Additionally for this goal, CMS lowered the percentage of patient population
needed to demonstrate meaningful use to only 20% of patients. Patients will
have a choice of internet-based or non-internet based delivery of reminders.[14]
Time Limit for Providing
Health Information. In order to meet the patient engagement objective
and to take advantage of the full benefits that EHRs have over paper
records, CMS proposed that at least 80% of all patients requesting their
health information must be provided an electronic copy within 48 hours. The
final rule extends the time period to three business days to reflect
comments that some practices do not operate on a regular schedule. Business
days have been defined as Monday through Friday, excluding federal or state
holidays on which the staff of the provider is unavailable.[15]
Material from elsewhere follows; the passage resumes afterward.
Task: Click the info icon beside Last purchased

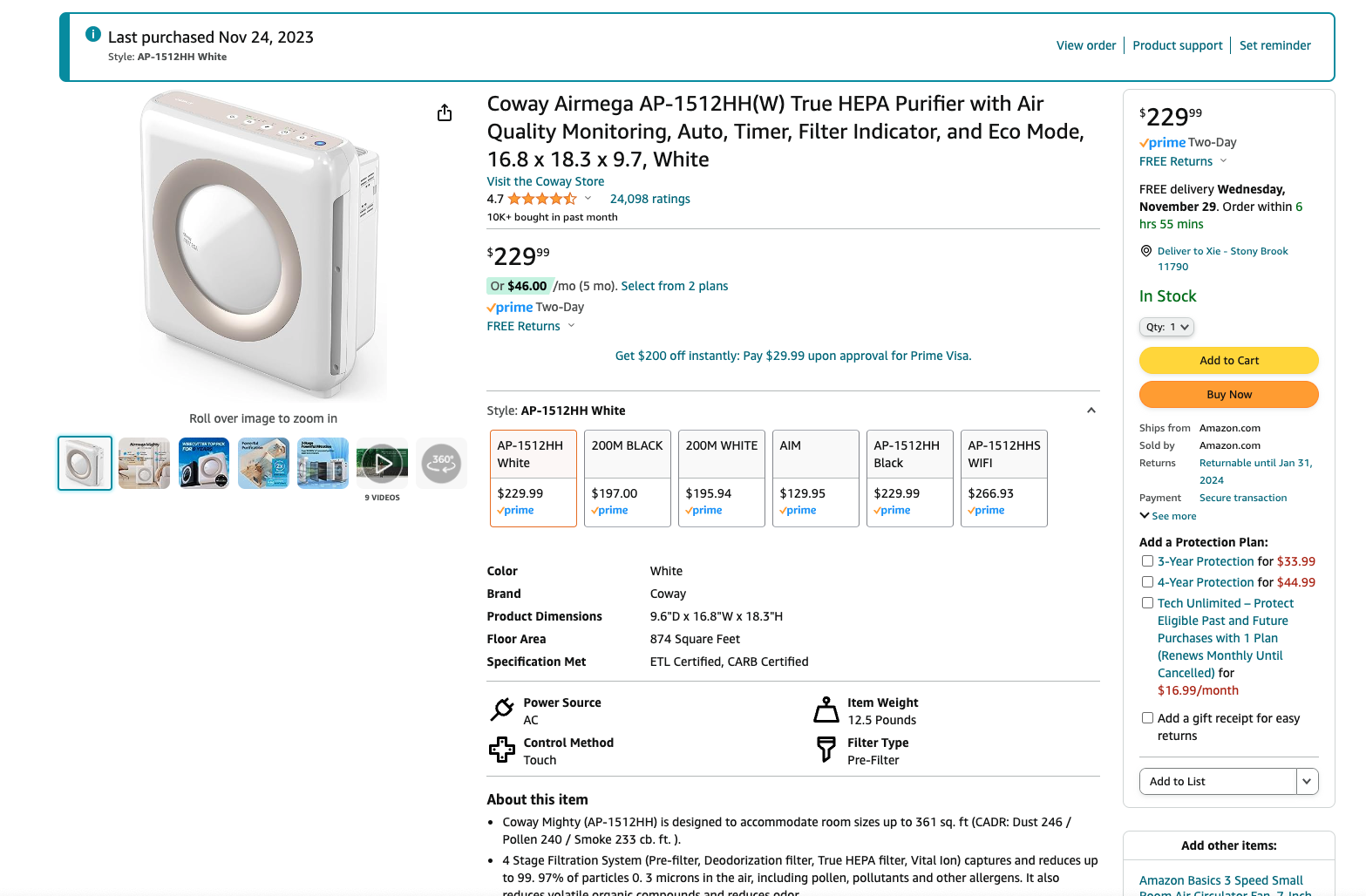Action: pyautogui.click(x=93, y=35)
Additionally, the threshold was reduced to 50% of patients receiving access
to their medical record within three business days rather than the original
goal of 80% or more.
Access to New Information.
In the proposed rule, access to new information in a patient's medical
record was to be made available to the patient within 96 hours of its
becoming available to the eligible provider. This timeline was extended to
four business days.[16]
Percentage of Patients Receiving Discharge Instructions. In order to provide better care and to better involve patients and their families in the provision of care, CMS proposed that at least 80% of patients receive their discharge instructions from an eligible hospital upon request. This threshold was deemed to be too high and was lowered to 50% of patients.
Concerns
In its comments to CMS on the proposed regulations, the Center for Medicare Advocacy stressed the importance of Advanced Directives being included in the EHR. We are therefore concerned that the final rule only requires the information to be collected when a patient is admitted as an inpatient to an eligible hospital.
Over the last two years, the Center has seen a marked increase in the number of patients in hospitals who are called outpatients (receiving observation services under Medicare Part B), rather than inpatients under Medicare Part A. Some hospitalized patients have been outpatients for as long as 13 days, despite provisions in the Medicare Manuals limiting observation services to, at most, 24-48 hours.[17] CMS recently sent a letter to several hospital associations asking why the use of observation services lasting more than two days doubled between 2006 and 2008.[18] Additionally, with a new provision of the Affordable Care Act which penalizes hospitals that re-admit too many patients[19], there is a new disincentive to admit patients to inpatient status. An unintended consequence of this provision may be even greater use of observation services by hospitals. Advocates should be concerned that their clients may not receive the full benefits of meaningful use of HIT if their clients have been placed in observation.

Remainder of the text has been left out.